Several well-known Kiwi personalities have voiced their opposition to the Immigration Amendment Bill in a video released on You Tube.
The clip, entitled "We are better than that", includes comedians Jeremy Elwood, Michele A'Court and Oscar Kightley, musician Dave Dobbyn and arts curator and social commentator Hamish Keith.
The Immigration Amendment Bill, which earlier this year passed its first vote and has gone before select committee, will see an arrival of more than 10 asylum seekers defined as a "mass arrival", with mandatory detention for mass arrivals for up to six months.
It will limit the group of people refugees can apply for in a family reunification application to "immediate family", grant authorities greater powers to suspend processing of refugees and make it more difficult for refugees to have their asylum claims reviewed.
Journalist and ex-Herald columnist Tracey Barnett is behind the group "We are better than that" which is calling for a public discussion on the bill.
"For the first time, New Zealand is proposing a law that would lock up boat-arriving asylum seekers. The irony - in modern history, New Zealand has never had a boat arrival of asylum seekers," the group's Facebook page reads.
"Mandatory detention has had disastrous results for Australia - suicides, depression, detainees burning their camps in despair.
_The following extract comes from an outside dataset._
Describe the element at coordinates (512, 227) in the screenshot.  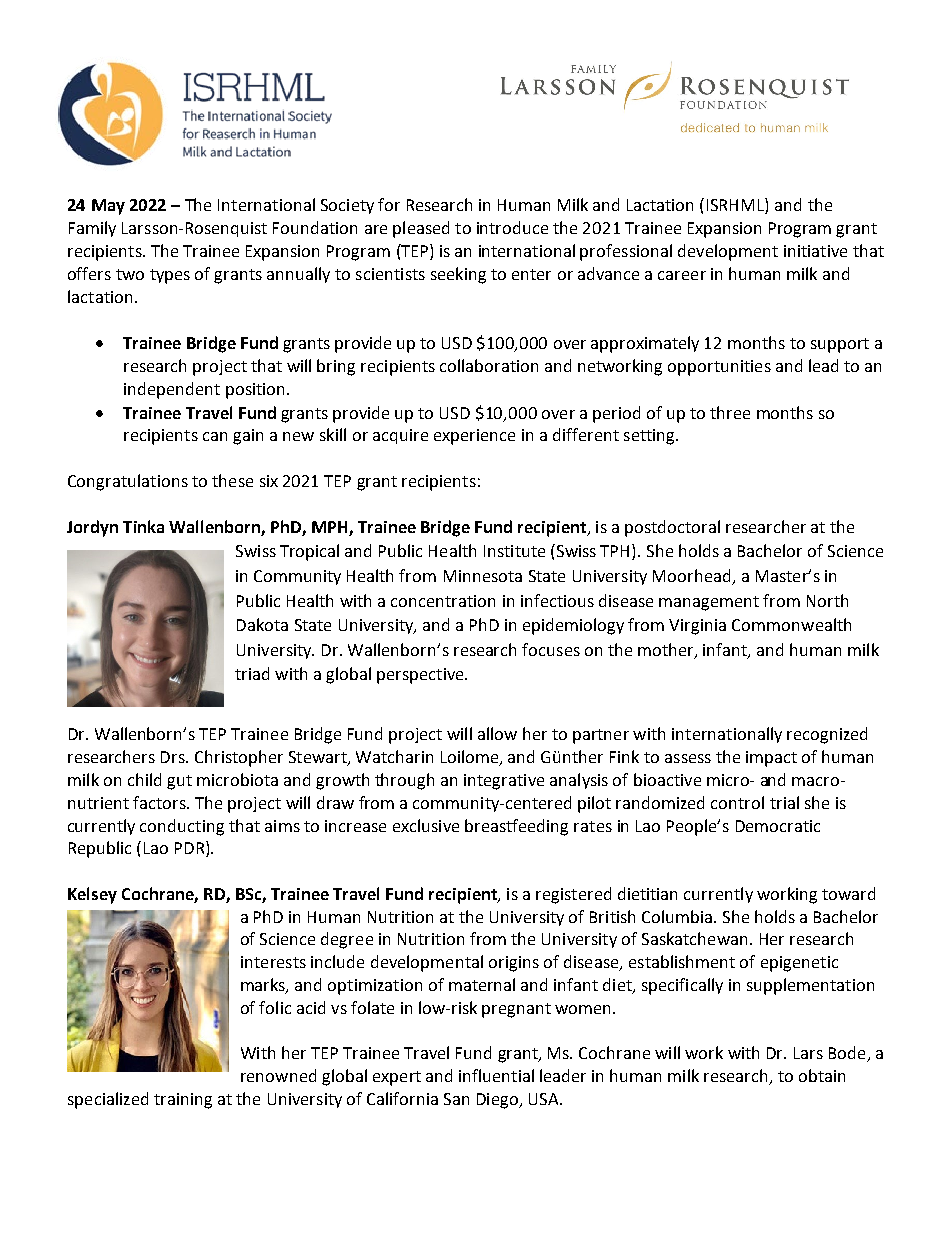
I see `introduce` at that location.
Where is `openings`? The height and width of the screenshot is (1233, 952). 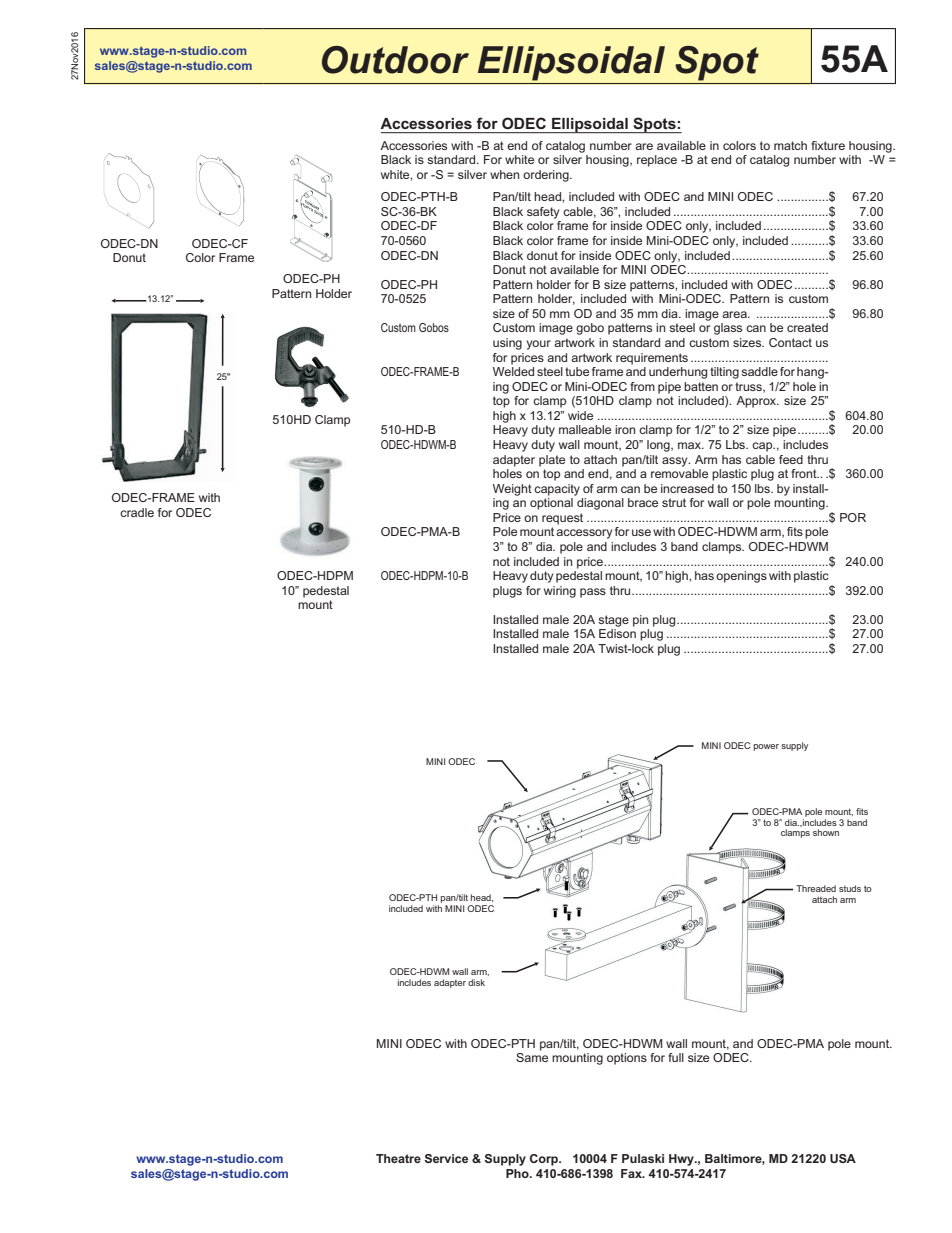
openings is located at coordinates (741, 577).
Not so in this country.
"New Zealand has always allowed the very small numbers who do make it here by plane to wait in the community until their case is decided, with few exceptions. Only about 125 asylum seekers get to stay in New Zealand, of the roughly 300 that apply each year. We have always honoured the UN Conventions that promise we won't treat those running for their lives like criminals - until now."
Immigration Minister Nathan Guy has defended the bill, telling Parliament in May that although New Zealand has never had a "mass arrival" of asylum seekers, the law change will enable the country to act if it ever occurred.